If you ban someone, though, they’ll know it, because they will receive a server code informing them access is denied to your site.

Much better than an outright ban is fooling them into believing they are seeing a real page on your website, when in fact they are the only one seeing that page.   Everyone else in the world gets to see your website, but they get to see a fake page, or anything you want, and they’ll never know!

Here is the code you need for your .htaccess file to redirect two IP addresses to a new page whenever they try to access any page on your website:

RewriteEngine On
RewriteBase /
RewriteCond %{REMOTE_HOST} 10\.20\.30\.40 [or]
RewriteCond %{REMOTE_HOST} 11\.22\.33\.44
RewriteRule .* http://yourdomain.com/fakepage.html [R=301,L]

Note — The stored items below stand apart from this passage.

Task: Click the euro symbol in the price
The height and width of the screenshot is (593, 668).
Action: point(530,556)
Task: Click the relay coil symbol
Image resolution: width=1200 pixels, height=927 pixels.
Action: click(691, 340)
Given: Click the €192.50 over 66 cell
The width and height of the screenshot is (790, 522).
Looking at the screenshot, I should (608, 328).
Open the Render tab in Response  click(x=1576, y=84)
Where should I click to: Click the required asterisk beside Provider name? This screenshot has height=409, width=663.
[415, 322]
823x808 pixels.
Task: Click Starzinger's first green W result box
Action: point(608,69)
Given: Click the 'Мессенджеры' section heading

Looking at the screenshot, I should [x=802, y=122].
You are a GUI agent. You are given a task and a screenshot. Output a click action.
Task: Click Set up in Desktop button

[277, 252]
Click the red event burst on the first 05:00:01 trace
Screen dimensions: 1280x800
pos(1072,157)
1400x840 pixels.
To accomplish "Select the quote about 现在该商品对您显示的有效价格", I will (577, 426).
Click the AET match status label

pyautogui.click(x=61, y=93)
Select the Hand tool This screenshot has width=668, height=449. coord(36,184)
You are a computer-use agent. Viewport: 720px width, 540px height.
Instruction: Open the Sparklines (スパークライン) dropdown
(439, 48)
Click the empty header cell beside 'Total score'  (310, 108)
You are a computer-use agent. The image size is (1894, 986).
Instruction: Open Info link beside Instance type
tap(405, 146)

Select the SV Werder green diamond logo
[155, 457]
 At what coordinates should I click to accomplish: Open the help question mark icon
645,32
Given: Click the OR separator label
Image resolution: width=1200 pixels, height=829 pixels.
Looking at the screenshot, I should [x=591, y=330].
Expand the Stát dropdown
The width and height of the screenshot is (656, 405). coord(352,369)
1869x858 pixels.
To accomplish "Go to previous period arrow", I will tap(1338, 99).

Just replace the two sample IP addresses (10.20.30.40 and 11.22.33.44) with the IP addresses you want to ban.  I included two addresses so you can see how the code works when there is more than one address, using the [or] command.  This can be used over and over for more IP addresses.

Some amateur php programmers, like Robert Plank, do this all wrong, and make it obvious someone is banned from a website.  Making it obvious is not only bush, but a complete waste of time and ineffectual since it will take someone about 30 seconds to sign on through a proxy service to avoid an IP ban.

That is why you need a fake page.   One trick is to send the person to page that mimics what is displayed when there is a server error code.  Then, the idiot you want to ban thinks you’re out of service, when in fact they’re the one out in the cold.